УСЛОВИЕ ЗАДАНИЯ:
Продолжите текст об эллинистически-римской эстетике, начиная сразу после его последнего предложения.

──────── ИСХОДНЫЙ ТЕКСТ ────────

Наконец, - и это тоже вполне понятно, ввиду необычайного роста и эстетической и искусствоведческой областей, - эллинистически-римская эпоха богата еще и учебной литературой, без которой теперь уже невозможно было охватить столь широкую и столь разросшуюся эстетику. В литературе здесь можно упомянуть имена Неоптолема Парионского и Филодема Гадарского, которые были источниками и учителями для Горация, также самого Горация, "Поэтика" которого была не чем иным, как руководством для начинающих поэтов, далее Витрувия с его архитектурным руководством или Квинтилиана с его ораторскими наставлениями.

В заключение критического обзора суждений К.Гилберт и Г.Куна об эллинистически-римской эстетике мы должны выдвинуть два обстоятельства, которые из предыдущего, как кажется, вытекают сами собой. То, что авторы не обладают никакой социально-исторической методологией, это безусловно мешает им как объяснять появление тех или других эстетических теорий, так и давать их критику{95}. С другой стороны, однако, обилие приводимых ими ценнейших фактов из истории эстетики, частая свежесть их интерпретации и их постоянное стремление уйти от поверхностного обзора к разного рода глубинным наблюдениям, все это делает у них эллинистически-римскую часть весьма оригинальной и серьезной. Поэтому даже разбросанность и логическая неточность исторической планировки не в силах заглушить у них новизну анализа и живость изложения. Можно с полным правом сказать, что после появления труда К.Гилберт и Г.Куна уже стыдно историкам эстетики игнорировать эллинистически-римскую эстетику или излагать ее в небрежных и эскизных тонах.

7. Р.Байе

В 1961 г. появилась работа Р.Байе "История эстетики"{96}, в которой эллинистическая эстетика излагается несколько подробнее, чем это мы находим в обычных историях эстетики. Правда, этот автор не счел нужным давать общей характеристики эллинистической эстетики. Зато он начинает с эпикурейцев, а не со стоиков и эпикурейскую эстетику тоже излагает несколько живее, чем это делается обычно.

После общих указаний на принцип удовольствия и внутренней безмятежности у эпикурейцев данный автор рассуждает так: этот идеал покоя означает для эпикурейцев некоторое безразличие по отношению к большинству деятельных аспектов эстетического опыта. По Диогену Лаэрцию, только мудрец способен правильно толковать о музыке и поэзии, и притом сам не писать стихов.

──────── СТРОКИ ДАННЫХ ────────

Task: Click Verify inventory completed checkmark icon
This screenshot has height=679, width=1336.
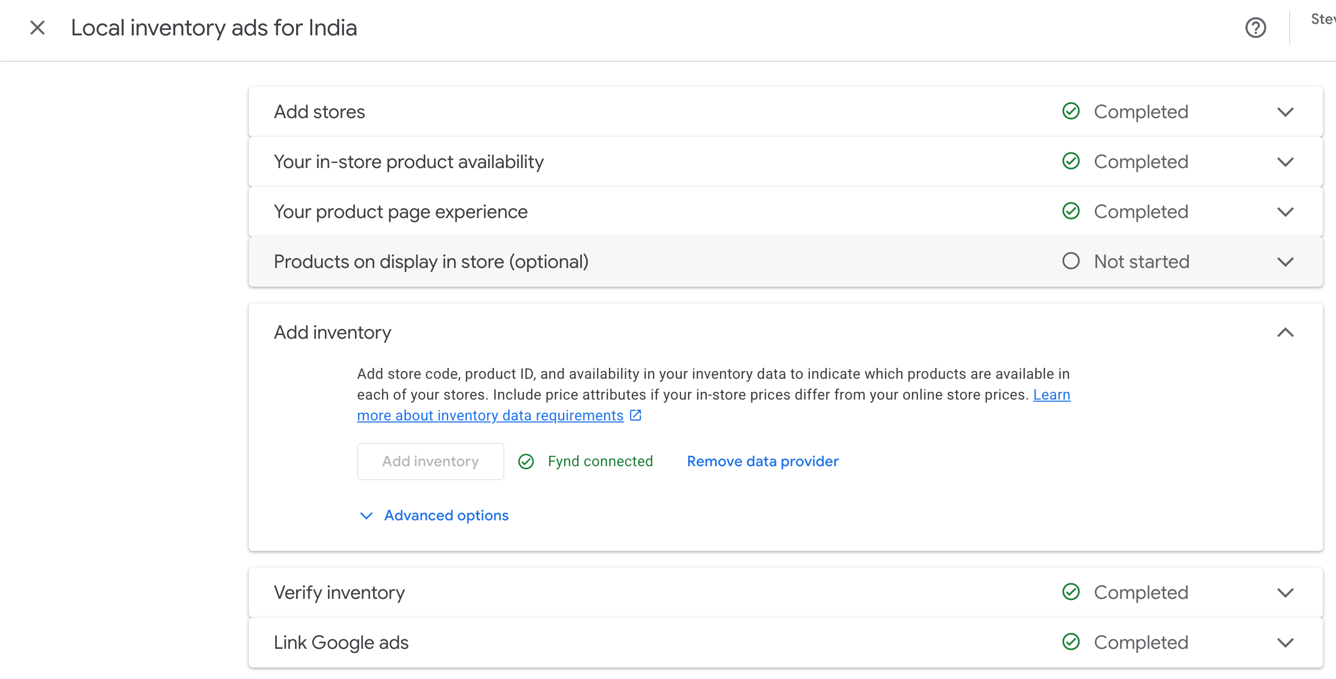Action: pyautogui.click(x=1071, y=592)
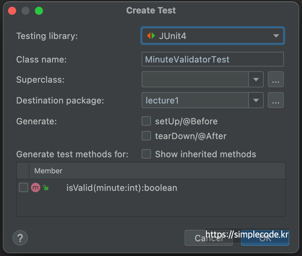302x256 pixels.
Task: Click the Class name text field
Action: [x=212, y=59]
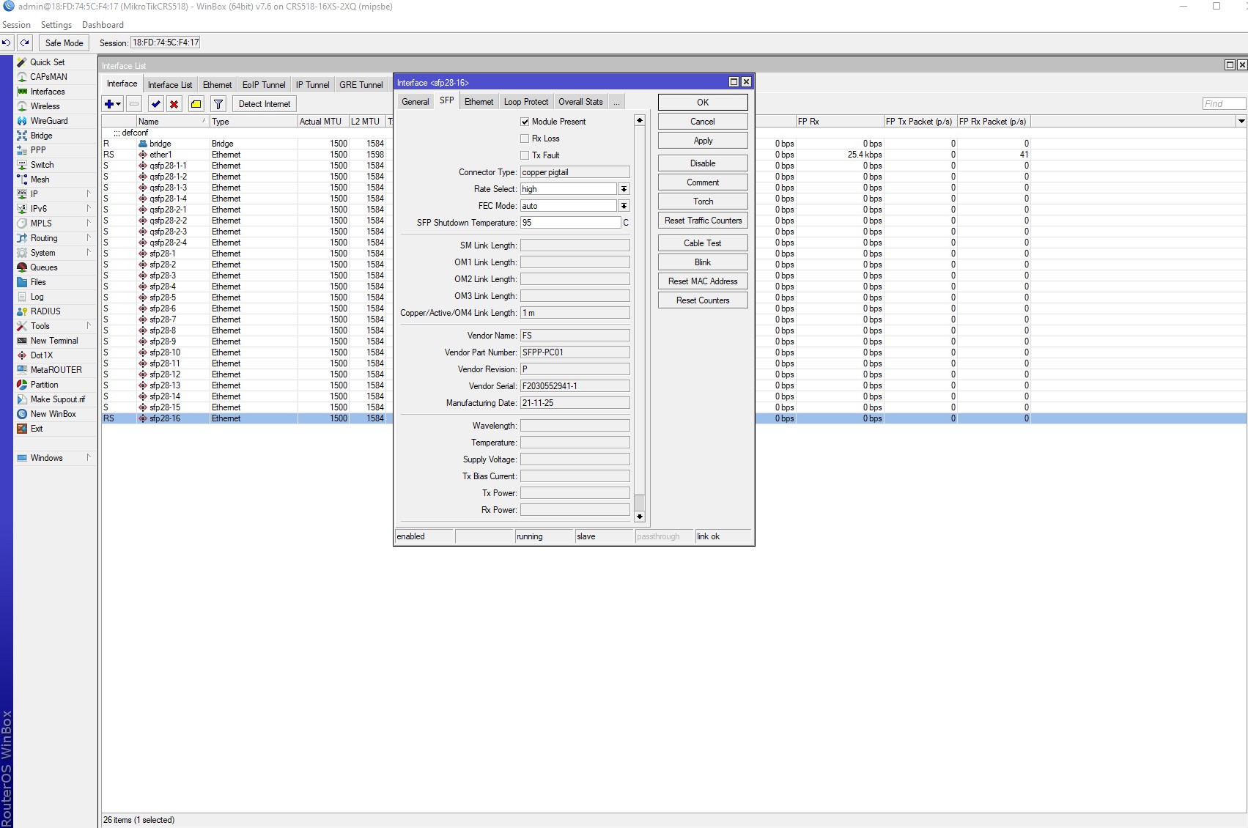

────────

РЕЗУЛЬТАТ:
Учение эпикурейцев противоположно стоической вере в провидение и в определенную связь, существующую между человеком и природой. Так, эпикурейцы не верят в объективную ценность искусства как выражения разумного удовлетворения. "Музыка, - говорит Филодем, - иррациональна, не может воздействовать на душу и чувства, и как искусство она не более выразительна, чем кулинария".

Каков же основной характер эстетического учения эпикурейцев? Это прежде всего аскетический сенсуализм. По Эпикуру, сенсуализм состоит в ощущаемом удовольствии, соединенном с воображением и теми воображаемыми удовольствиями, которые ему сопутствуют вследствие возбуждения и феноменальных впечатлений. Эпикурейская симметрия есть, в сущности, вычисление: коль скоро это так, мы допускаем возможность научного определения того, что может служить для нашего счастья. Итак, идея вычисления, расчета лучше всего характеризует это учение: это квазинаучный сенсуализм. Итак, в этот сенсуализм вводится рассудочный элемент: для подавления плоти Эпикур обращается к мысли. Но в этом нет никакой непоследовательности, если учесть, какое видное место занимают в эпикурейском учении антиципация и предварительное знание. Это мышление дологическое.

Можно пожалеть, что Р.Байе рассуждает здесь слишком кратко. На самом же деле относительно эстетики Эпикура здесь выдвигается весьма редкое, но в то же время весьма основательное суждение. Ведь никто не говорит о рассудочных элементах в философии Эпикура и тем более в его эстетике. Однако иначе и вообще было бы трудно говорить о своеобразии эпикурейской эстетики: она действительно базируется на принципе удовольствия и безмятежного покоя, а также на атомистической картине мира; но где находится та граница, на которой встречается иррациональное удовольствие и сугубо рациональный атомизм, об этом обычно не говорится ни слова. Р.Байе бесстрашно формулирует эту область как рассудочную, хотя и находит в ней некоторые элементы фантастики. Это никак не обосновано у Р.Байе текстами, но, как мы увидим в своем месте, в отношении эпикурейской эстетики дело обстоит именно так.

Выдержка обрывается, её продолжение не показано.